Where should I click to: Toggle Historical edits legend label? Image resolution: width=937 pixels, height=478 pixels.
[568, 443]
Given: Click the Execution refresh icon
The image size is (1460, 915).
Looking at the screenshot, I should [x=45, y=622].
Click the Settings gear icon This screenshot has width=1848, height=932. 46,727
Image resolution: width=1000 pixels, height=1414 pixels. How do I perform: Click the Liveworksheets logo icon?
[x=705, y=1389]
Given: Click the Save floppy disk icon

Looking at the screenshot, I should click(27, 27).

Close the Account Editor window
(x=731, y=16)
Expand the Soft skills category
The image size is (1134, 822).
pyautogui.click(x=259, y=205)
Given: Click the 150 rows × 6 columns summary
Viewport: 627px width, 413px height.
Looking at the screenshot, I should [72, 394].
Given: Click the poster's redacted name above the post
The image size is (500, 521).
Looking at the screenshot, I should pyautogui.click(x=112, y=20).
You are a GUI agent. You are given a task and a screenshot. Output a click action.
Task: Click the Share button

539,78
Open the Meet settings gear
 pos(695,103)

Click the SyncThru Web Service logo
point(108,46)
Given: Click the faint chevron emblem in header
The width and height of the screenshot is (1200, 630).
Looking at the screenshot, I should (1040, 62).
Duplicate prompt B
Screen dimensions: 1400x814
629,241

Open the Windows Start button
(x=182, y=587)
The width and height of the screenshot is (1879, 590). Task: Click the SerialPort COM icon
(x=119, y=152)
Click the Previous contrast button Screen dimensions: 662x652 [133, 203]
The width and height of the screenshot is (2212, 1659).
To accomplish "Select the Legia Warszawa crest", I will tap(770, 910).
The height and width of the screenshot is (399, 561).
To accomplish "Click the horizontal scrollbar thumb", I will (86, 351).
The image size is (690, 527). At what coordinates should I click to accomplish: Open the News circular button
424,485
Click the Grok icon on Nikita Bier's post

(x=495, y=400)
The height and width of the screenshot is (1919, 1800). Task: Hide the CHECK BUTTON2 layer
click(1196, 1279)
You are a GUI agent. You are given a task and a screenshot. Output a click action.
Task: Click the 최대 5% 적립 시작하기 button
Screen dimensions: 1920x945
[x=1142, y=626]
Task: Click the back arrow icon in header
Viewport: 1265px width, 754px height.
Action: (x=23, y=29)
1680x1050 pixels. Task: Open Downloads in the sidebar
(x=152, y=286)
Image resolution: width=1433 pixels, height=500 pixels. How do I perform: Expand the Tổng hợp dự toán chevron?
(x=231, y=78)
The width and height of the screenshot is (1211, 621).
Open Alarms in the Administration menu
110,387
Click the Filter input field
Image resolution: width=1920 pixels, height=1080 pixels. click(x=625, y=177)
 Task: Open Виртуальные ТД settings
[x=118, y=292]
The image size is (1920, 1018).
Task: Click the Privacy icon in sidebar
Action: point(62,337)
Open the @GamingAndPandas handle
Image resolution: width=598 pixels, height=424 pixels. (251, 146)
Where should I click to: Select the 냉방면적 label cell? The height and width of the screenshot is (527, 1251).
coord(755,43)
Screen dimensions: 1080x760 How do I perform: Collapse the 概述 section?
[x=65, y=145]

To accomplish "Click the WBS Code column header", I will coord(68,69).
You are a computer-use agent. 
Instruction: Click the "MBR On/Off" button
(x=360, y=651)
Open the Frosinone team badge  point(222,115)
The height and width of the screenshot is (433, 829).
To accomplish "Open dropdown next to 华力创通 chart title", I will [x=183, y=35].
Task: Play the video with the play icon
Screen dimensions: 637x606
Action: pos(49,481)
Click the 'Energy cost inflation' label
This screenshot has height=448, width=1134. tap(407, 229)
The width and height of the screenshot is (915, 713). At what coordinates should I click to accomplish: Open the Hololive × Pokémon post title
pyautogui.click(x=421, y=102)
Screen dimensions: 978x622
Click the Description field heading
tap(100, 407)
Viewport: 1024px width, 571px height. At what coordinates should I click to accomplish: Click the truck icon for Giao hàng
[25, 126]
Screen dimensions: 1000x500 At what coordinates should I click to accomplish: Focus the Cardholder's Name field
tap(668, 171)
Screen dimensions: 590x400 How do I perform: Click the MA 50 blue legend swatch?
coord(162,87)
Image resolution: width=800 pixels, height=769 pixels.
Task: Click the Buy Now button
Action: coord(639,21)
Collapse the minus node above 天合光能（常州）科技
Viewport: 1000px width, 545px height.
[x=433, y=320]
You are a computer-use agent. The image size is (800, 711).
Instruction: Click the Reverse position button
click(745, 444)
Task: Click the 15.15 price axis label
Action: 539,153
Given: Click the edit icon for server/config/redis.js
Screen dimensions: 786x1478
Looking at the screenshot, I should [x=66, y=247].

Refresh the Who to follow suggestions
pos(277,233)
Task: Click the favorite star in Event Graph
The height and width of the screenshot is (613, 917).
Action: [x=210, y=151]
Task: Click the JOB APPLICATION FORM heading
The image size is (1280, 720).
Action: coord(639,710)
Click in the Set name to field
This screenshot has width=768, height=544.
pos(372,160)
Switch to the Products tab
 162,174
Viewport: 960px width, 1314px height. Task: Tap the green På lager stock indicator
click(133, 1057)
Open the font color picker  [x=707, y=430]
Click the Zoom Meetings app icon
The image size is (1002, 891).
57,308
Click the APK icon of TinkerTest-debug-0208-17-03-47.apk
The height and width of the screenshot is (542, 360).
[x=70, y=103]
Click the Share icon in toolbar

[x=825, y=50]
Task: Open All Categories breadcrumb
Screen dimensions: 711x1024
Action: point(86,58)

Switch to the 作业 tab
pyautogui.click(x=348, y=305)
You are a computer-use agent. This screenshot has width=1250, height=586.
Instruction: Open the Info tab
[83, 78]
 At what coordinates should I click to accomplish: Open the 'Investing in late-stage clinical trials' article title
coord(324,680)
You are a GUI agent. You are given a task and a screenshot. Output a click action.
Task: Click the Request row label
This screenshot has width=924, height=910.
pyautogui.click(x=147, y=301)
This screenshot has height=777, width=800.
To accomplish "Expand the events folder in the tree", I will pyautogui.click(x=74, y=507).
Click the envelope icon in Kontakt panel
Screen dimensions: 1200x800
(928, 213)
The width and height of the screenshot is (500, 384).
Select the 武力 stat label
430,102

****************************************

_PROBLEM_
The expected answer holds each line from the listing above where the string "header" is present.

_WRITTEN ANSWER_
Given: Click the faint chevron emblem in header
Task: Click the back arrow icon in header
To accomplish "Click the WBS Code column header", I will coord(68,69).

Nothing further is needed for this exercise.